Seeing them, he cast this flagon into the snow and began to whimper like
a dog.
"Mad Tom," said Dick, recognizing the poor fellow. "Tell us, Thomas,
where are the folk of Dunwich?"
"Dead, dead; all dead!" he wailed, and fled away.
"Stay! What of Master de Cressi?" called Hugh. But the tower of the
church round which he had vanished only echoed back across the snow,
"What of Master de Cressi?"
Then at last Hugh understood the awful truth.
It was that, save those who had fled, the people of Dunwich were slain
with the Sword of Pestilence, and all his kin among them.

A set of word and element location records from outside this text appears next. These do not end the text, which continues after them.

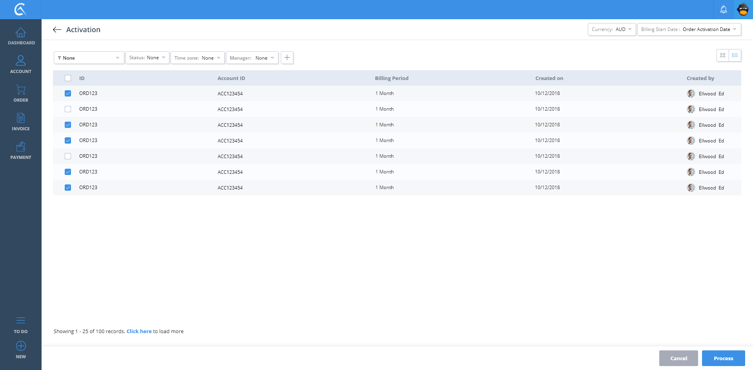Go to Dashboard in sidebar
This screenshot has width=753, height=370.
point(21,36)
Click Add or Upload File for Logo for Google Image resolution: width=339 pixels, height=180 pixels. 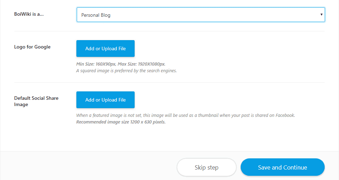pyautogui.click(x=106, y=48)
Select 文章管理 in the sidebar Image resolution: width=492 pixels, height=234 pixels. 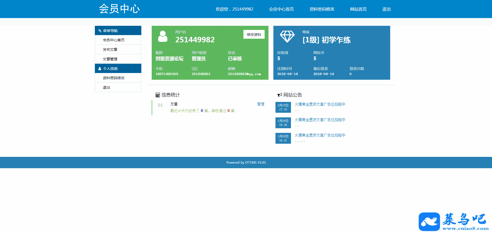110,59
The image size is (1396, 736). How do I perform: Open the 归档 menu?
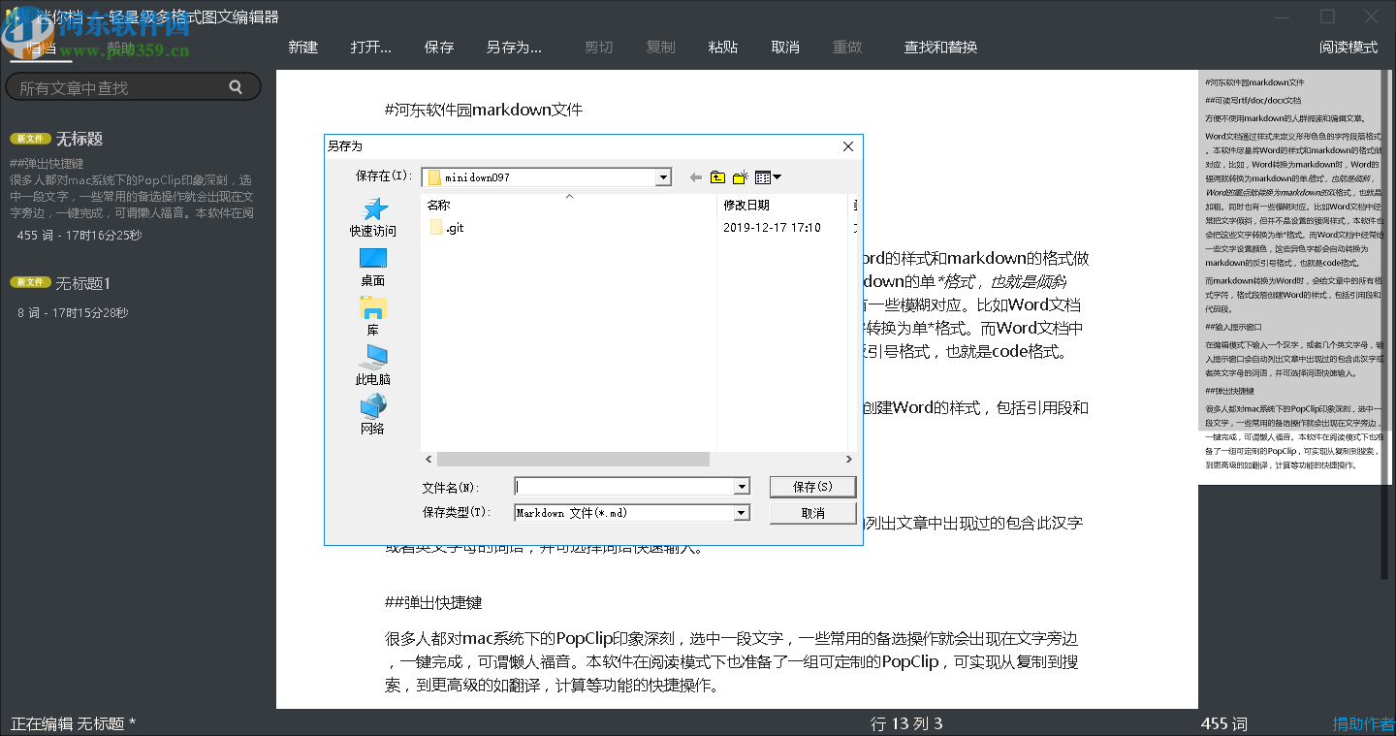pyautogui.click(x=39, y=46)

They were on the Blythburgh Marshes, travelling thither by the shortest
road. The moon was down and the darkness dense, for the snow-clouds hid
the stars.
"Let us bide here a while," said Grey Dick as their horses blundered
through the thick reeds. "It will soon be sunrise, and if we go on in
this gloom we shall fall into some boghole or into the river, which I
hear running on our left."
So they halted their weary horses and sat still, for in his wretchedness
Hugh cared not what he did.
At length the east began to lighten, turning the sky to a smoky red.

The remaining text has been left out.